It is natural that as soon as we open our eyes, we begin to discover the beauty of the world, people, and events. The brightness of the sun’s rays and the darkness of the moving shadows will lead us to amazement and gratitude for the unusual images. It is not practical praise that we give to “necessary” people. This is a spontaneous step of previous revelations—something we greatly neglect in our communities.

In today’s Gospel, we hear how Jesus lets himself be carried away by an attitude of joy. The evangelist brings us the image of the praiser: “I praise you, Father, Lord of heaven and earth, that you have hidden these things from the wise and understanding and revealed them to little ones. Yes, Father, it pleased you so.” They are the words of a person who realizes that he has received everything from the Father. It expresses the typical joy of a person who lives in an open relationship and true freedom. Jesus’ praise is an expression of the heart’s response to what the eyes see. In the background is humility and the ability to recognize God’s presence and goodness in the dark history of the world. This attitude of praise springs from the ability to discern things.

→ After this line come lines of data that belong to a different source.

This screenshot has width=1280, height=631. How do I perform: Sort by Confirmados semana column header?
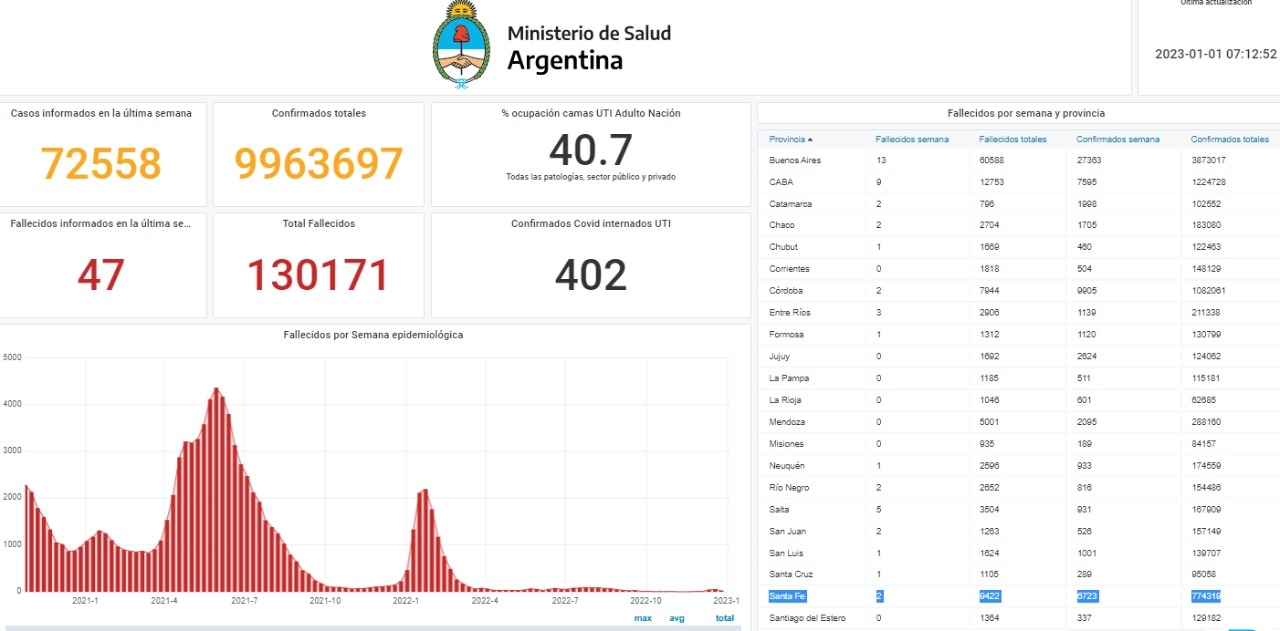pos(1118,140)
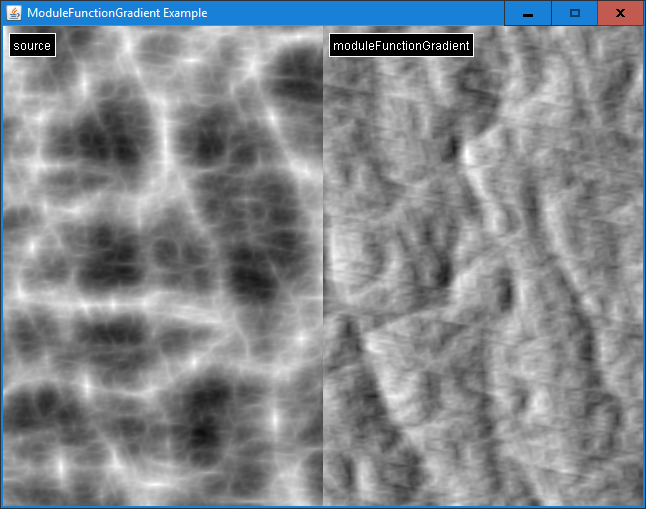Click the right border of the window
This screenshot has width=646, height=509.
644,270
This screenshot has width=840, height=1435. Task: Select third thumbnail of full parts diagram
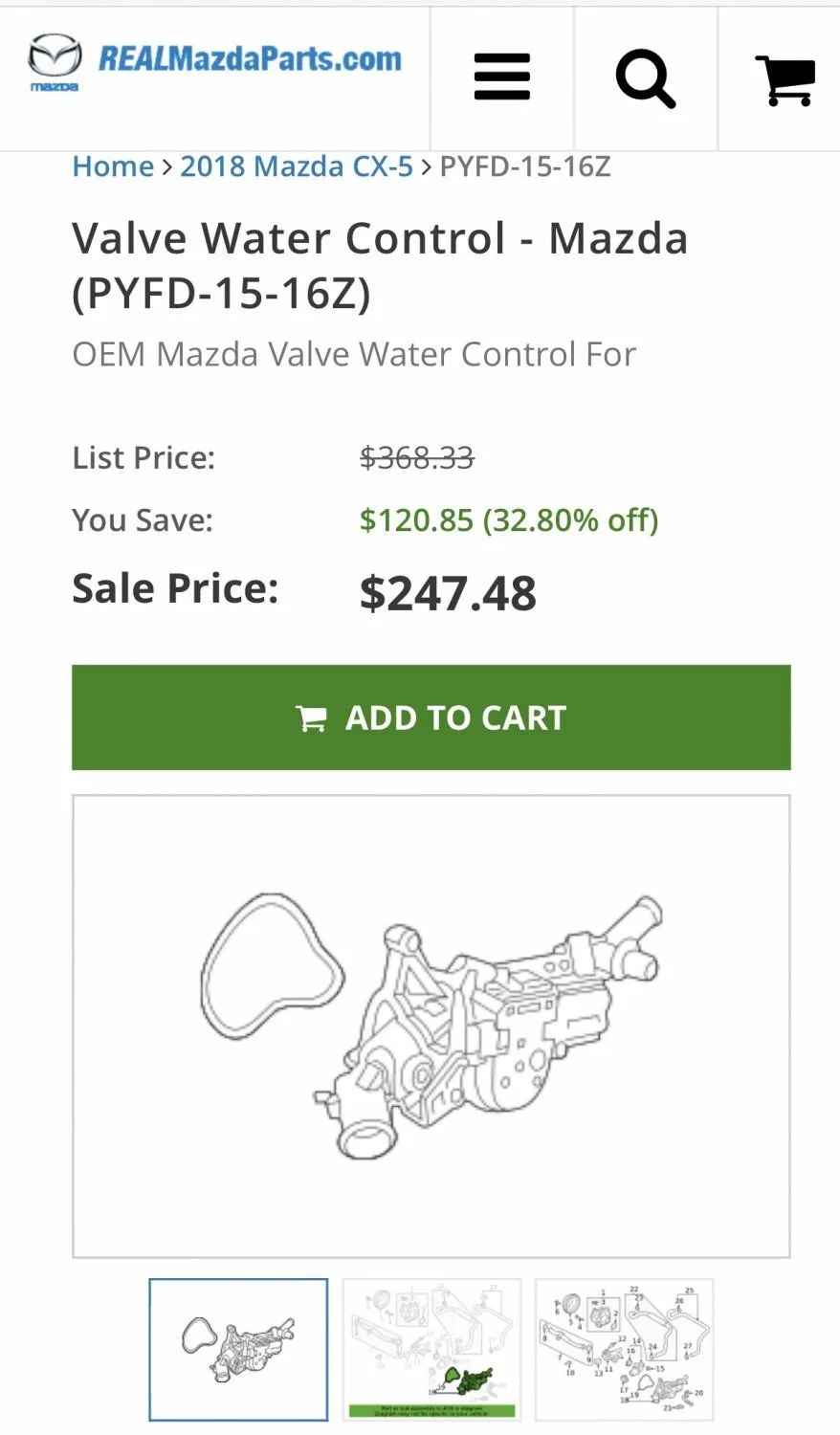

And so the next step of every Christian on the Advent journey is a prayer of praise. Such an attitude educates us to look at human history with lively hope. Thus, maintaining a view based on optimism in the spirit of the words of the prophet Isaiah: “A branch will come out of the tribe of Jesse and a shoot will grow from his roots. And the spirit of the Lord will rest on him…” Walking in Advent means emptying your heart of unnecessary worries and thanking the Lord for the signs that we, through his providence, remind him of his presence in the world.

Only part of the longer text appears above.